# ACTIVITY
When you reach the line that contains "Screen dimensions: 582x421", begin copying exactly and continue through the last line below. Do not copy pictures.

# DATA FOR ANALYSIS
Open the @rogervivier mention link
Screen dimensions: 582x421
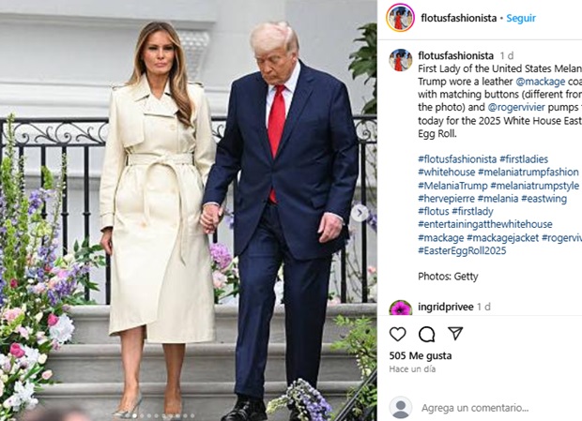pyautogui.click(x=516, y=107)
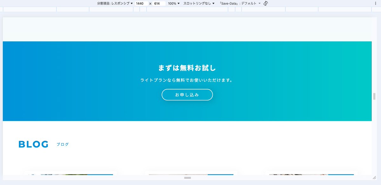Screen dimensions: 381x185
Task: Click the まずは無料お試し heading
Action: point(187,67)
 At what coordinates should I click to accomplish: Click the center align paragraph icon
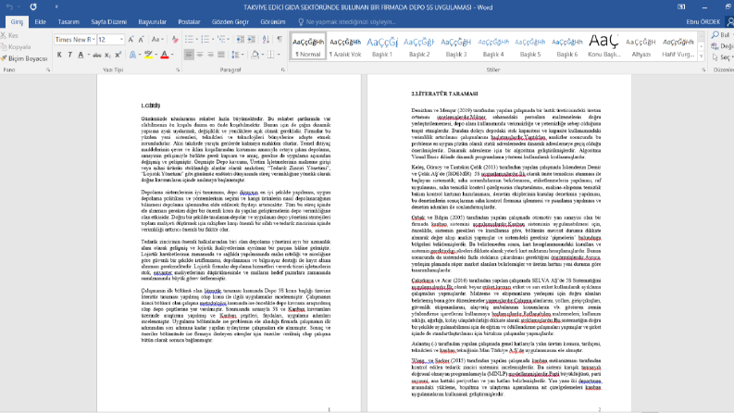pyautogui.click(x=200, y=55)
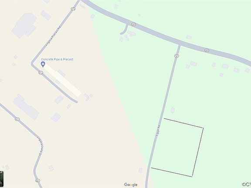Click the highway route shield beside the curved driveway spur
The width and height of the screenshot is (251, 188).
click(x=133, y=24)
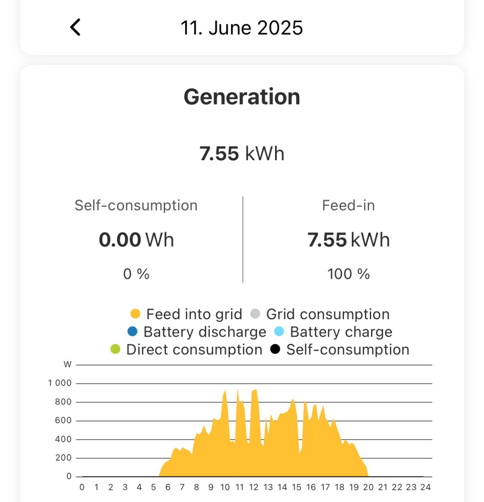The height and width of the screenshot is (502, 484).
Task: Select the Feed-in 7.55 kWh value
Action: click(349, 240)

# EXPECTED ANSWER
Screen dimensions: 582x421
pyautogui.click(x=516, y=107)
Screen dimensions: 381x185
Task: Click the まずは無料お試し heading
Action: point(187,67)
 At what coordinates should I click to accomplish: Click the center align paragraph icon
pyautogui.click(x=200, y=55)
Click the highway route shield beside the curved driveway spur
The width and height of the screenshot is (251, 188).
click(x=133, y=24)
The height and width of the screenshot is (502, 484).
Task: Select the Feed-in 7.55 kWh value
Action: click(349, 240)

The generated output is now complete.